Many of the marchers had doubts about the Atlanta bombing. The technique of using a second bomb to injure rescuers hasn’t been seen much in America but is common in the Middle East, which suggested anti-government terrorism. The target was law enforcement and agents from the Bureau of Alcohol, Tobacco and Firearms.

Attacks on clinics usually occur after dark when the business is closed; no one wants to hurt a pregnant woman. The Atlanta attack failed to follow that pattern. Moreover, the bomb was constructed with dynamite, which rarely comes into private hands. Yet some publicly blamed pro-lifers for the incident.

Some speakers at this year’s march used galvanizing rhetoric that had people cheering. Others spoke gently, calling the faithful to act in support of pregnant women and to hew a peaceful path.

When one speaker began to quote pro-choice leader Kate Michelman, a low murmur of boos ran through the crowd. The speaker paused, looked up, and quite seriously said,”Let us love our enemies.”The booing died away.

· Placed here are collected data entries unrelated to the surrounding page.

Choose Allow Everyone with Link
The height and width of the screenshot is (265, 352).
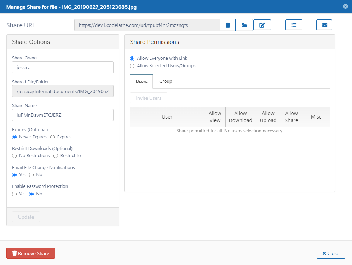coord(132,58)
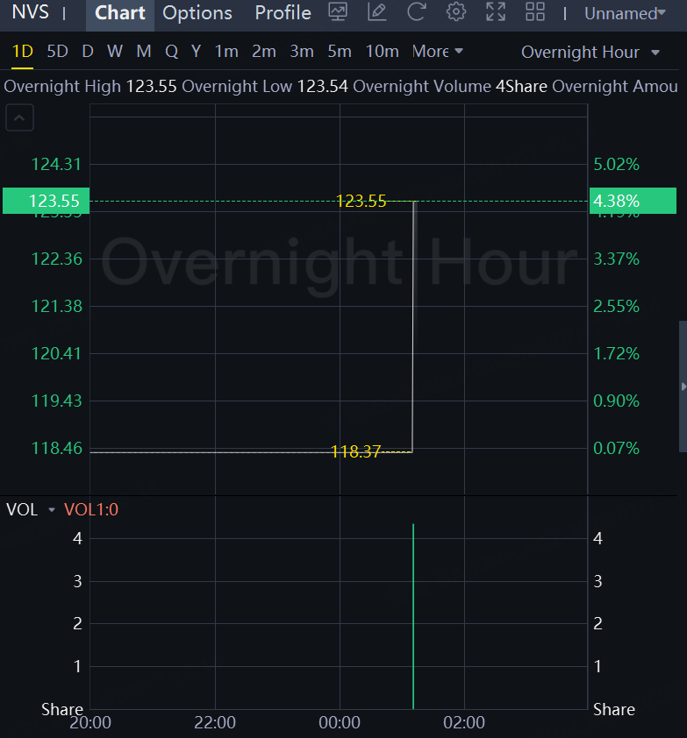Refresh the chart with the reload icon
The width and height of the screenshot is (687, 738).
(416, 12)
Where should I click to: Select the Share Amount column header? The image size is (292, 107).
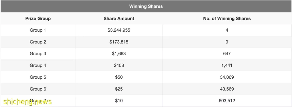(x=119, y=18)
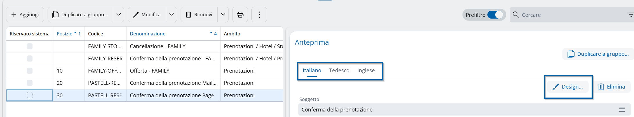Viewport: 634px width, 117px height.
Task: Click the search magnifier icon
Action: click(x=516, y=15)
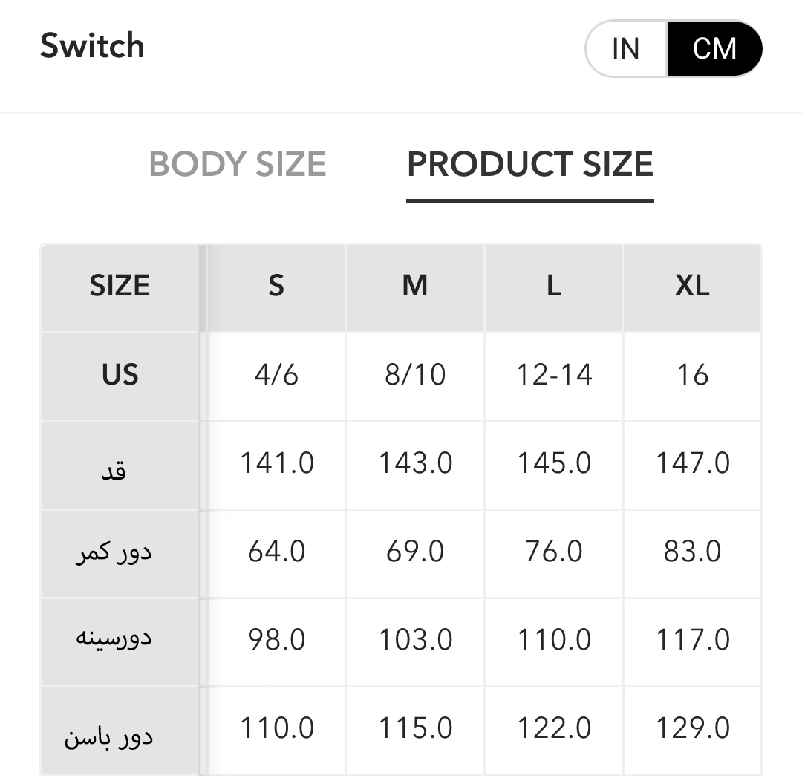Select US size 16 cell

tap(692, 375)
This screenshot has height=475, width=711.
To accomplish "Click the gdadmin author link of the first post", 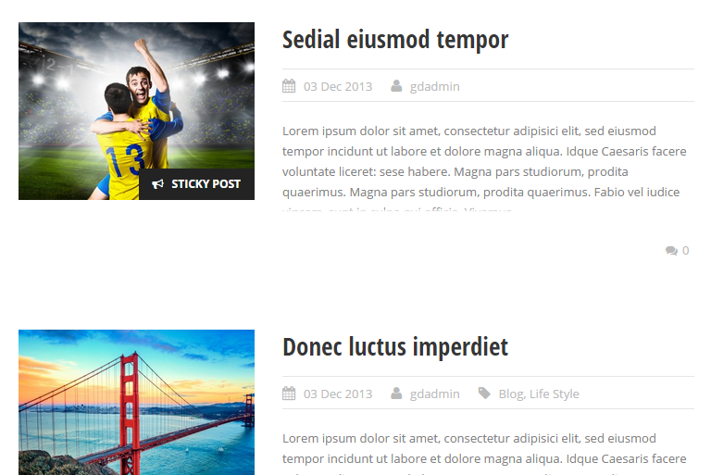I will click(x=435, y=86).

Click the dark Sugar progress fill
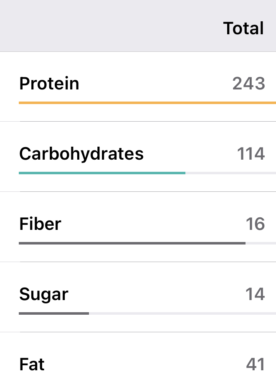54,313
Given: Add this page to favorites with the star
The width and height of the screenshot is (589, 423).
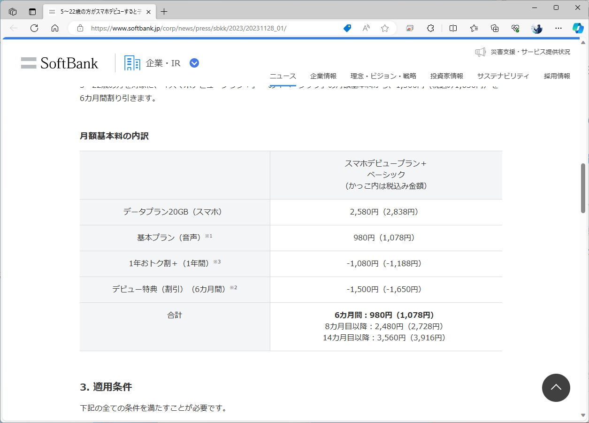Looking at the screenshot, I should [384, 28].
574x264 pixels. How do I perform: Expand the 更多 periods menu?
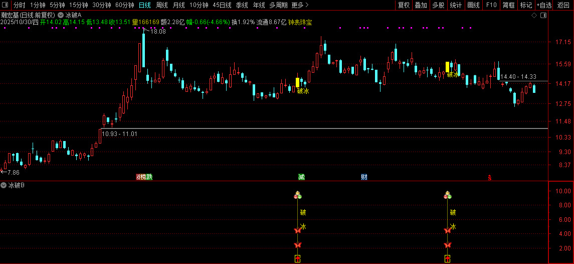click(x=300, y=5)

This theme of peaceful, respectful witness has been growing over the last few years. One element that has contributed to it is surely the dismaying incidence of violence outside abortion clinics. (Of course, what goes on inside the clinics every day is violence as well, but that is not under pro-lifers’ control; we can only refuse to retaliate in bloody kind).

Ordinary pro-lifers have been distressed by these episodes. Major pro-life organizations have consistently condemned violence, and many of these statements are displayed on a web site established by the National Coalition for Life and Peace (http://www.prolife.org/nclp).


But these statements have little effect on the people who would do such things. They are not members of the pro-life movement; they don’t honor life.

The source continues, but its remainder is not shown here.